Remote Performances will be broadcast daily from 12-4pm (listen live)
Below is the fifth in a series of blogposts written by Tracey Warr responding to Remote Perfomances, the blogposts will be published daily on LADA's blog throughout the project.
Performance – A display of exaggerated behaviour or process involving a great deal of unnecessary time, effort and fuss.
Artists and guests are performing on Resonance 104.4fm at Outlandia, and the weather is performing too with rain slewing in. Many visitors from the local community and some of the contributing artists are encountering Outlandia for the first time: a little hut in the forest that has become a big performance space this week – cramming in several bands, a harp, a host of live guests, and broadcasting to an international audience.
The Sound of Lochaber today, from Mark Vernon and London Fieldworks, was reminiscences during a journey on the Jacobite steam train from Maillaig to Fort William. Tam Dean Burn was in conversation with Emma Nicholson from Atlas Arts on Skye and with John Hutchison, Chairman of the John Muir Trust and the Isle of Eigg Heritage Trust. Emma described the current Atlas Arts’ project, Are You LOCATIONALIZED by Joanne Tatham and Tom O’Sullivan, and she talked about coming to the Outlandia opening event four years ago, when the cloud was beneath the level of the treehouse. John Hutchison discussed the John Muir Trust’s guardianship of the top of Ben Nevis and other wild lands quoting, ‘You cannot own the land, the land owns you’. The Ben Nevis footpath, he said, is used by 200,000 people a year.
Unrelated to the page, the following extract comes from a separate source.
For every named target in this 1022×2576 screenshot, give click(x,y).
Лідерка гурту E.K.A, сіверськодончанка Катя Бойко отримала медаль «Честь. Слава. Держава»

Laura Davies and Liam MacLean from Fort William presented a music performance and talked about life as young musicians in the Highlands with Ed Baxter. Bram Thomas Arnold read Scottish poetry to a rock in his Actions for and Against Nature. Alec Finlay and Ken Cockburn performed, The Road North, a panegyric to the landscape, revelling in the beauty of the natural environment. Johny Brown and James Stephen Finn presented The North is Another Land, with lyrics ranging through lost love to Scottish Independence. Michael Pedersen and Ziggy Campbell’s broadcast was a visceral mix of poetry, song and found sounds, including pigs and a crackling fire. Lee Patterson’s new soundwork, made on the shores of Loch Ailort and in Glen Nevis, mixed ‘natural’ sounds with human and especially technological noises: the drama of thunder and rain mixed with the noises of a failed satellite connection and the conversation of the anxious, coping radio crew: ‘don’t worry’ – ‘what’s that Sarah?’ – ‘What have we got now?’ – ‘Nothing’. Cutting in amidst waterfall, water drips, the pulses of underwater life were thrummed piano strings, a tapped microphone.
Another exaggerated and necessary day up the steep peat track and across the bog board walk to the Outlandia treehouse radio station.